Я отступил было на шаг, но делать нечего, их взгляды обращаются в мою сторону, сходятся на мне.

МАРИАННА: Свами, это Уто.

ГУРУ: Да-да.

(Невероятно белые волосы и борода, в острых черных глазках участливое равнодушие. Кивая головой, он двигает нижней челюстью и шевелит губами, будто что-то жует: может, он жует одобрение, взвешивает взаимоотношения с остальным миром.)

МАРИАННА: Ты его уже видел, когда мы приезжали к твоему дому смотреть закат.

ГУРУ: Да-да.

(Легкий поклон, доброжелательная улыбка, соединенные в приветственном жесте ладони.)

Я отвечаю ему, как при первой встрече, приветствием в стиле айкидо; замечаю вспышку с трудом подавленного раздражения в глазах Витторио.

Гуру тихо, нараспев, говорит: «Хорошо, хорошо» и, не переставая улыбаться, уже смотрит мимо меня, проходит дальше в гостиную. Несмотря на бледность и худобу, он кажется мне не таким слабым, как когда я видел его в первый раз на террасе его дома; по-моему, у него хорошее настроение, и он не похож на человека, за жизнь которого все опасаются, считая, что он не сегодня-завтра умрет.

Остальные в своих одеждах разного кроя и разных линялых тонов тоже здороваются со мной; им я отвечаю рассеянным кивком головы. Но вид у меня любезный, и в путанице взглядов и перемещений по гостиной мне удается заметить удивление Марианны, Витторио, Джефа-Джузеппе и Нины, не ожидавших от меня такого. Я настолько приучил их к своей полной закрытости, что им кажется невероятным, что, когда со мной здороваются, я отвечаю, не ворочу носа, не стараюсь поскорее улизнуть.
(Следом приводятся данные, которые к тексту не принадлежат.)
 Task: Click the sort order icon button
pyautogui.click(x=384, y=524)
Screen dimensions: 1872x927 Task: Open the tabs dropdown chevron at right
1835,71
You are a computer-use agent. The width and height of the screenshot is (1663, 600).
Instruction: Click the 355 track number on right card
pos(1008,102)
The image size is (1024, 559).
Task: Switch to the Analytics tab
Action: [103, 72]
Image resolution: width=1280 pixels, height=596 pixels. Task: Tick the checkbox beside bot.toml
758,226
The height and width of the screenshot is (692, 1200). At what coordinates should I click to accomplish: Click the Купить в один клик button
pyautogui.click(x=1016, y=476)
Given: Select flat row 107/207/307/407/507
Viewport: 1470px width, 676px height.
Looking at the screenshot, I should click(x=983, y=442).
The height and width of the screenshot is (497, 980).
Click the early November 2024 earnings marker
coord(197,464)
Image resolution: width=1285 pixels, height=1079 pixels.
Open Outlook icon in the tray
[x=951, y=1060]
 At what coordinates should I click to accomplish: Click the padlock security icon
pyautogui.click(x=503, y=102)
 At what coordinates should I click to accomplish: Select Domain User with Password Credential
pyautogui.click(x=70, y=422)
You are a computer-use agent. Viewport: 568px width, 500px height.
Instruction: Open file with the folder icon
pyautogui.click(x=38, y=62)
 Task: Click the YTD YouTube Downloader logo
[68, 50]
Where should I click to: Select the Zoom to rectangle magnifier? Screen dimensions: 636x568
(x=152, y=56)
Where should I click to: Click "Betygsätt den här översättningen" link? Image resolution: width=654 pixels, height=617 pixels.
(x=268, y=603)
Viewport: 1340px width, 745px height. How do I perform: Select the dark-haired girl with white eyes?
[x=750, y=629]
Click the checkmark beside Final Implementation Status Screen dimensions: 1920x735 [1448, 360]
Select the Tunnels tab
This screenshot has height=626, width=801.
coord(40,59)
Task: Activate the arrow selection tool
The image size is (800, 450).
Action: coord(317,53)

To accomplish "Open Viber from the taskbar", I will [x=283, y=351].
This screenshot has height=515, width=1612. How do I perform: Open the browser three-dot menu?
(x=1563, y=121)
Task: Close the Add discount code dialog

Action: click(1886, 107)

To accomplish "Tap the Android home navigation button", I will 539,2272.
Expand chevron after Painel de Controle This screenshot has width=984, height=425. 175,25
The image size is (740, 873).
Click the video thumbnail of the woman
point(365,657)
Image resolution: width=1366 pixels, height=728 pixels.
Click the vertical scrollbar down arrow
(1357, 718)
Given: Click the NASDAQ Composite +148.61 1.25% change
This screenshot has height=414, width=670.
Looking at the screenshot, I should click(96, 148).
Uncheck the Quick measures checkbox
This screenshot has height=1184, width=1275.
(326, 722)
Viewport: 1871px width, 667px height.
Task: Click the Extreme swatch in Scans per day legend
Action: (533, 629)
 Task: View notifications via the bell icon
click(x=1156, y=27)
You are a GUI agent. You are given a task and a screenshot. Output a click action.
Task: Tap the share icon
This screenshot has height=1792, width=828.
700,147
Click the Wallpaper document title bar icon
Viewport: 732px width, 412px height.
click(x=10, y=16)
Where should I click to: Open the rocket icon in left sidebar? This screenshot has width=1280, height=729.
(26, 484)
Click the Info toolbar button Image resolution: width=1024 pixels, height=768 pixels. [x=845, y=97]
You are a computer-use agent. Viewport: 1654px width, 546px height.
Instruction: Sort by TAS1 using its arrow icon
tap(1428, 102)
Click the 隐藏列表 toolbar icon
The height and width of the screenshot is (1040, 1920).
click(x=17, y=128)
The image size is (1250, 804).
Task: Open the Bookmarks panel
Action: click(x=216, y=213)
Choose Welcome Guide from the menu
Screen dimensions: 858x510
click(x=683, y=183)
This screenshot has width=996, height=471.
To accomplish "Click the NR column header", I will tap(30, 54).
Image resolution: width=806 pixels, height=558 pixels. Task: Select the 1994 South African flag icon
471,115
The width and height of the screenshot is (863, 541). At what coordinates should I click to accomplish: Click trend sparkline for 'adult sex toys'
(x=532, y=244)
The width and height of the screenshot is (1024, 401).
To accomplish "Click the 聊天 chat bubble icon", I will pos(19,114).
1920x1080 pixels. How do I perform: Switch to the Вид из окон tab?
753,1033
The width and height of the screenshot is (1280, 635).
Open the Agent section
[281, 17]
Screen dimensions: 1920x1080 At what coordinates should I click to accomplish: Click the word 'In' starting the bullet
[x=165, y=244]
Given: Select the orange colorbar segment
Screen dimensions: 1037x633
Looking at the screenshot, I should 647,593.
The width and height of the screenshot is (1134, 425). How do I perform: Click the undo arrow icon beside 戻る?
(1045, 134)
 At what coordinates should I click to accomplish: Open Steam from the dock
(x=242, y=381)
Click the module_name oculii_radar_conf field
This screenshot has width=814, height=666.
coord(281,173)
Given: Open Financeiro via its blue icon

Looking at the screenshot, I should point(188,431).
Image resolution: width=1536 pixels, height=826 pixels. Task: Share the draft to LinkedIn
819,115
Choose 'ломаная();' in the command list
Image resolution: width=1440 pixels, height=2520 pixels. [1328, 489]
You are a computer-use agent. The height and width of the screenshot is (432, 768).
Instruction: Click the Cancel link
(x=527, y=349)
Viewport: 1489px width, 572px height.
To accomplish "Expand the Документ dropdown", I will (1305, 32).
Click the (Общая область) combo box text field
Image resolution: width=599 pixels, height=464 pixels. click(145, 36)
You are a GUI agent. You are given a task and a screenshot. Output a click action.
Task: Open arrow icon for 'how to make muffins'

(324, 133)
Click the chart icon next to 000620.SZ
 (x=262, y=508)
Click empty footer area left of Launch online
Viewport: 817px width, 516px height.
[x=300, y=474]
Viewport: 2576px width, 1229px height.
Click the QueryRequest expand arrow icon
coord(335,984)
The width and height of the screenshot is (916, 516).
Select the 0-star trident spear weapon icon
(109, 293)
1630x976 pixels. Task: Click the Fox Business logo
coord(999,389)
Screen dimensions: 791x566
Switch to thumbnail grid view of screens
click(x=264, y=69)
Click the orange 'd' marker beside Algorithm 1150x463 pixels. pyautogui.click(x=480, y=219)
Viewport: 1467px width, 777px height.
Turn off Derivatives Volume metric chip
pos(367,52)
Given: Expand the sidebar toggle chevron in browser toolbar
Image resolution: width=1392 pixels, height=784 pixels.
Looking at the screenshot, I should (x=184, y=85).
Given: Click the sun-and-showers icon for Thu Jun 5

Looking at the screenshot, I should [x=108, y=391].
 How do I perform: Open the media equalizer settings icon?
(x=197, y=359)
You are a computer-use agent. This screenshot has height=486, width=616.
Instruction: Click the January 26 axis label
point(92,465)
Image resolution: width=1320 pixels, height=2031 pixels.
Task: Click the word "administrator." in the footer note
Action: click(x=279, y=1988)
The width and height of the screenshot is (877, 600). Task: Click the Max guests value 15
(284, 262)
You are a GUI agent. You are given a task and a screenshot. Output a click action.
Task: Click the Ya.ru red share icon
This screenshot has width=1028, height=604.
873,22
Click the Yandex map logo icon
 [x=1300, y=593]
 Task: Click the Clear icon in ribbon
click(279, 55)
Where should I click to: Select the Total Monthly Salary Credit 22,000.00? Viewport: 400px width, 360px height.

На мне даже нет темных очков, я не прячу глаз.

Само собой, девяносто девять процентов внимания сосредоточено на гуру, на малейшем его шаге, жесте, слове, за ним следуют взгляды, вздохи, улыбки, обрывки фраз, шеи у всех вытянуты в его сторону, головы наклонены, чтобы легче было прислушиваться, внимательные глаза, лицевые мышцы напряжены, все готовы поддакивать.

Гуру останавливается перед камином, смотрит на огонь, смотрит на потолочные балки, на светильники, на окна.

– Хороший дом, – говорит он. – Открытый для энергии, верно?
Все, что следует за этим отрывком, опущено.